Slobodan Milosevic wants British Prime Minister Tony Blair and former US President Bill Clinton to be called as witnesses at his war crimes trial, a legal adviser of the former Serbian leader said yesterday. Lawyer Zdenko Tomanovic said Mr Milosevic,...

Slobodan Milosevic wants British Prime Minister Tony Blair and former US President Bill Clinton to be called as witnesses at his war crimes trial, a legal adviser of the former Serbian leader said yesterday.

Lawyer Zdenko Tomanovic said Mr Milosevic, due to launch his defence in June, had submitted a list with 1,631 names of people he wants to appear as witnesses in the United Nations court in The Hague. The judge decides which witnesses can appear.

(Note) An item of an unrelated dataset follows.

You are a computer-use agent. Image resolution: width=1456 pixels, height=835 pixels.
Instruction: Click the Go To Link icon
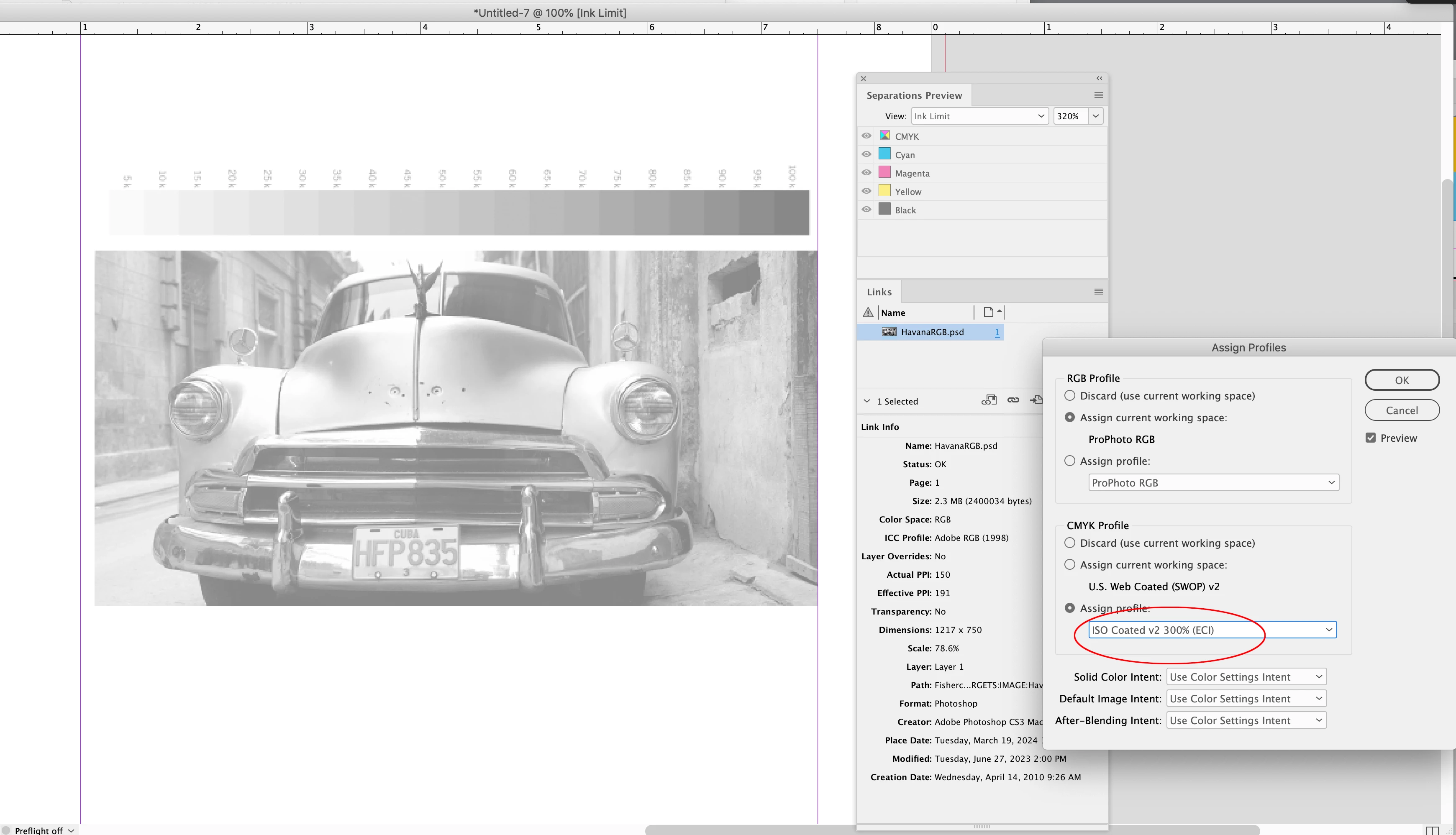pyautogui.click(x=1036, y=400)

Mr Blair and Mr Clinton were key Western leaders behind Nato's 11-week bombing campaign to halt Serbian repression of Kosovo's Albanians in 1999. Mr Clinton was in power when the United States brokered the peace deal that ended the 1992-95 Bosnian war.

Mr Milosevic is charged with genocide, crimes against humanity and war crimes in Bosnia, Croatia and Kosovo in the 1990s. The trial is Europe's biggest war crimes proceedings since Hitler's henchmen were tried at Nuremberg after World War Two.

"The list includes a group of witnesses Slobodan Milosevic marked as hostile witnesses," Dr Tomanovic told Reuters by phone from The Netherlands.

"Milosevic is asking the court to call Clinton, Blair, Albright, Cook...," he said, referring also to former US Secretary of State Madeleine Albright and former British Foreign Secretary Robin Cook.

The list also groups senior officials in old Yugoslavia, he said.

The trial, dogged by Mr Milosevic's bouts of illness, opened in February 2002. It was adjourned in February when prosecutors rested their case after calling some 290 witnesses in two years.

Mr Milosevic, ousted by Serb reformers as Yugoslav president in 2000 and sent the following year to The Hague, is defending himself and has vigorously cross-examined witnesses.

He has dismissed the charges against him as politically motivated lies and says he does not recognise the court's jurisdiction.

Lawyers appointed to help ensure Mr Milosevic gets a fair trial last month filed a motion calling for the counts of genocide and complicity in genocide be dropped.

Chief UN war crimes prosecutor Carla del Ponte has said that despite the lack of a "smoking gun" she had enough evidence to convict Mr Milosevic of genocide.